The ditzy heiress is Myrna Loy. Some drunken correspondent from London filed a false story and Myrna and father Walter Connolly want to sue the paper. Owner Charley Grapewin and editor Spencer Tracy are worried. In fact Tracy has postponed his wedding to sweetheart Jean Harlow for the umpteenth time to meet this crisis.

He hires back former star reporter William Powell to get something on Loy. Tracy and Powell hatch a scheme that would involve Powell marrying Harlow temporarily and then wooing Loy to get her in a compromising position. Of course the long suffering Harlow actually agrees to this piece of insanity.
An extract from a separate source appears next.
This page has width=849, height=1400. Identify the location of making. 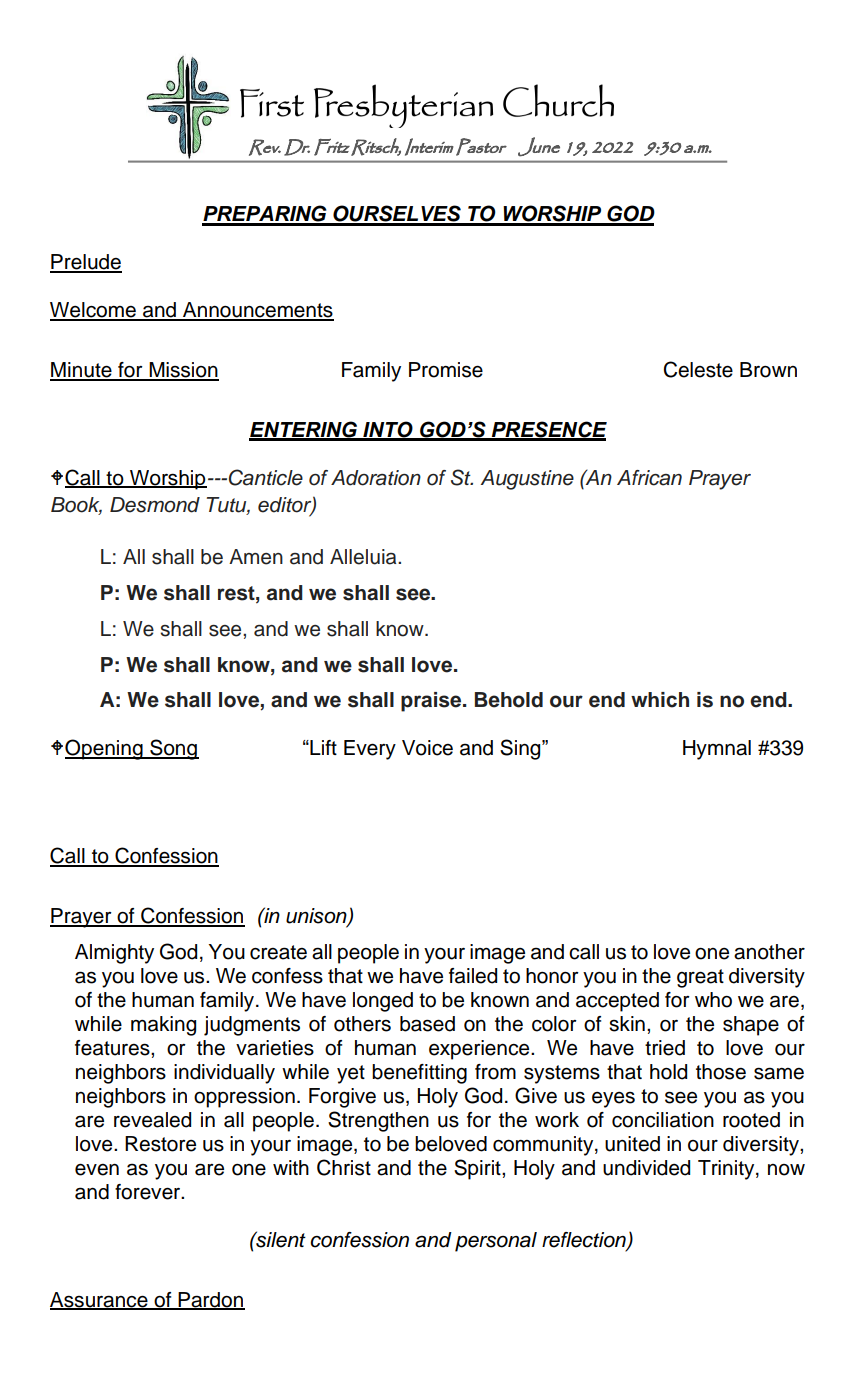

I'm convinced that Harlow's character is the model for Adelaide in Guys and Dolls. Adelaide put up with almost as much before she finally landed Nathan Detroit. It's hard to believe that a year later, Jean Harlow was gone.

Myrna Loy is not stepping too much out of character as the heiress. Her role her as Connie Allenbury is only about three steps from Nora Charles. She's a rich woman in the Thin Man also, indulging hobby Nick in his hobby as a detective away from his full time profession as drinker.

The women had worked with each other before and both male leads had played with both women before. But this was the only time that MGM heavyweights Spencer Tracy and William Powell were ever in the same film together. That in itself is reason to see Libeled Lady.

The single most hilarious scene for me is Bill Powell trying to fish in order to get in with Loy and Connolly. His scene in the trout stream landing 'old wall eye' is priceless. In fact Powell's battle with the fish was the premise for one of Rock Hudson's best comedies, Man's Favorite Sport.

And Tracy proved he could play sophisticated comedy. No doubt the reason MGM cast him with Katharine Hepburn later on.

Simply the best. Right up there with My Man Godfrey and all those sparkling comedies Tracy did with Hepburn later on.